* 引用文
正式名称は小田原文化財団 江之浦測候所。
測候所って気象観測を行う施設?
文化財団って気象観測と何の関係が?
見学は事前の完全予約制?
疑惑は深まる一方ですが、案ずるより産むが易し。
いつもと毛色の違う建築徘徊に出発です。
新素材研究所、現代美術、反骨精神、伝統工法、大谷石、光学硝子、コールテン鋼
訪問記
早朝に出発して都心~湘南の悪夢の渋滞を耐え抜き、やっと正午前に到着。
ここは伊豆半島東の付け根、神奈川県小田原市。
ロングドライブをこなした自分へのご褒美に、近所の食堂で豪華お刺身定食を頂きます。

なんせ見学は午前、午後の1日2回限定。
酒でも飲んで待ちたいところですが、クルマなので自粛して予約した午後1時半の回を待ちます。
待ちに待った入場。
見えてきたのは透け透けのガラス筒。長さ100m。
全速力で走っても先端まで10秒ほどかかります。


その先端は夏至の日に太陽が昇る方角に向いているとのことで、なるほど測候所。
大好物の大谷石をはじめ多様な石が配されており、素材に対する並々ならぬこだわりが感じられます。


続いてのお目見えは錆び錆びの鉄筒。長さ70m。


表面の錆が被膜となって錆の内部進行を防ぐコールテン鋼®だそうで、素材に対する並々ならぬこだわりが感じられます。
毒をもって毒を制すってことですかね。
その先端は冬至の日に太陽が昇る方角に向いているとのことで、なるほど測候所。
錆び錆びの横には透け透けの曇天でも青空舞台。


レンズやプリズムに使われる光学硝子だそうで、素材に対する並々ならぬこだわりが感じられます。
下から見ると清水寺っぽくなくもない。
ここで踊るなら清水の舞台から飛び下りる覚悟でどうぞ。スカート履いてたらパンツ丸見え。
もしや光が乱反射して見えそうで見えない仕様?
2本の筒はどちらも異様に跳ね出しており、無意識のうちに視線が空に向かって伸びる仕様。


それぞれ夏至、冬至にはその先に朝日がご来光。

* データ抜粋

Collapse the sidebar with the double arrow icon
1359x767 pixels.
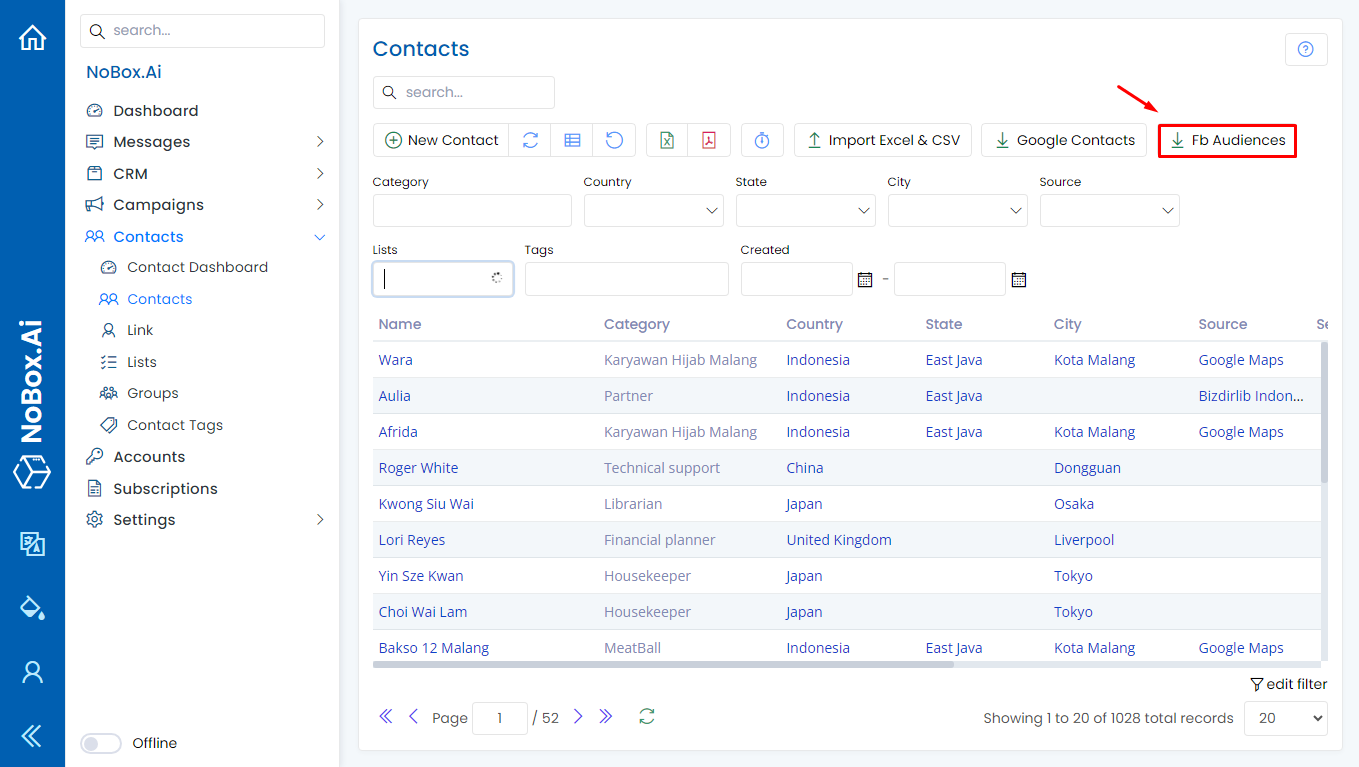coord(32,736)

* 課題
A. 江之浦測候所の訪問記では、錆びた鉄筒の長さは何メートルとされているか答えなさい。
B. 江之浦測候所の訪問記を、最後の文に続けて書き継ぎなさい。

* 各課題の解答
A. 70メートル。

B.
時の流れを取り込んだ現代美術らしい作品です。
先へ進むと現れたるは鋭い注射針の如きオブジェ。
先端の直径5mm、先端が交わるのは無限の彼方。
宇宙の果てに想いを馳せるロマン溢れる作品です。

この『チックン』(正式名称『数理模型0010』)、その後立て続けに兄弟を目撃することになります。


南仏・プロヴァンスと東京・大手町の『チックン』
その他サンフランシスコなどにもあるそうで、世界『チックン』巡りなんてのも楽しそう。
おっと、そろそろ紙幅が尽きそうです。
珠玉の芸術作品をごく一部だけ撮って出し。








素材に加えてその使い方も日本古来の伝統工法にこだわり、現代の高度に洗練された工業製品とは明らかに趣を異にします。
本施設は写真家・現代美術作家の杉本博司さんの構想を具現化したもの。
過度な合理主義・商業主義を声高に非難するのではなく、アートという無言の意思表明で応じる。
杉本さんの反骨精神が感じられて清々しい気持ちになります。かっこヨいです。
思い出すのは奇天烈映画『マルコヴィッチの穴』
7と1/2階のオフィスにある壁の穴を抜けると、そこは俳優ジョン・マルコヴィッチの頭の中。
長い筒の向こうが杉本さんの頭の中ならば、氏の想いが手に取るように分かって楽しいでしょうネ。
な~んて妄想してしまう素晴らしい施設でした。
惜しむらくは、我々ポンコツ夫婦の代名詞「いつでもどこでも雨かドン曇り」を地で行く悪天候。
ぜひ快晴の夏至または冬至に再訪したいものです。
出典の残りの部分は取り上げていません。